I'm studying quadratic forms: In the book I'm reading, he starts by looking at quadratic forms such as:
$$\varphi (x,y)=Ax^2+2Bxy+Cy^2$$
And that given this quadratic form, one can introduce via axis rotation the new coordinates $(s,t)$ with:
$$x= as-bt \quad \quad \quad y= bs-at$$
And
$$a=\cos \theta \quad \quad \quad \quad b=\sin \theta$$
And then this reduces to:
$$\varphi(x,y)=\varphi(as-bt,\; bs-at)=A's^2+2B'st+C't$$
Where:
$$\begin{eqnarray*} {A'}&=&{Aa^2+2Bab+Cb^2} \\ {B'}&=&{-Aab+B(a^2-b^2)+Cab} \\ {C'}&=&{Ab^2-2Bab-Ca^2} \end{eqnarray*}$$
I don't understand why $A',B',C'$ becomes that. Shouldn't:
$$\varphi(as-bt,\; bs-at)\stackrel{?}{=}A (a s-b t)^2+2 B (a s-b t) (b s-a t)+C (b s-a t)^2$$
In a trial to do something similar to what he did, I took one term and expanded:
$$C (b s - a t)^2=b^2 C s^2 - 2 a b C s t + a^2 C t^2=s^2(b^2 C-2abCs^{-1}+a^2Cts^{-2})$$
And I guess that $(b^2 C-2abCs^{-1}+a^2Cts^{-2})$ would be my $C'$, but it's very different from the $C'$ given by the book.

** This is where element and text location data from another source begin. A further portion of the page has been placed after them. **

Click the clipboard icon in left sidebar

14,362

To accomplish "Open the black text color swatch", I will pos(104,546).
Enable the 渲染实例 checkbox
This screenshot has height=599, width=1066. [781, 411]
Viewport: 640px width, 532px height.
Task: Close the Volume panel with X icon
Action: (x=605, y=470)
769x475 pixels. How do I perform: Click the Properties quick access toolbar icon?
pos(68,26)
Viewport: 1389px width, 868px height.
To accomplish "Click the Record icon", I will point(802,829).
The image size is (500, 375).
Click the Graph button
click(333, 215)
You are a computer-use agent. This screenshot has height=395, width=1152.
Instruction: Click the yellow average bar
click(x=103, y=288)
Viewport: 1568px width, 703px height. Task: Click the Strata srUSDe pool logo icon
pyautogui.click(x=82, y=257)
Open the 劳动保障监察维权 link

After you expand all terms, you should combine similar terms.
$$A(as-bt)^2+2B(as-bt)(bs-at)+C(bs-at)^2\\ =Aa^2s^2-2Aabst+Ab^2t^2+2Babs^2-2Ba^2st-2Bb^2st+2Babt^2+Cb^2s^2-2Cabst+Ca^2t^2\\ =(Aa^2+2Bab+Cb^2)s^2+2(-Aab+B(a^2-b^2)+Cab)st+(Ab^2-2Bab-Ca^2)t^2$$
With this you can define the $A',B',C'$ as desired.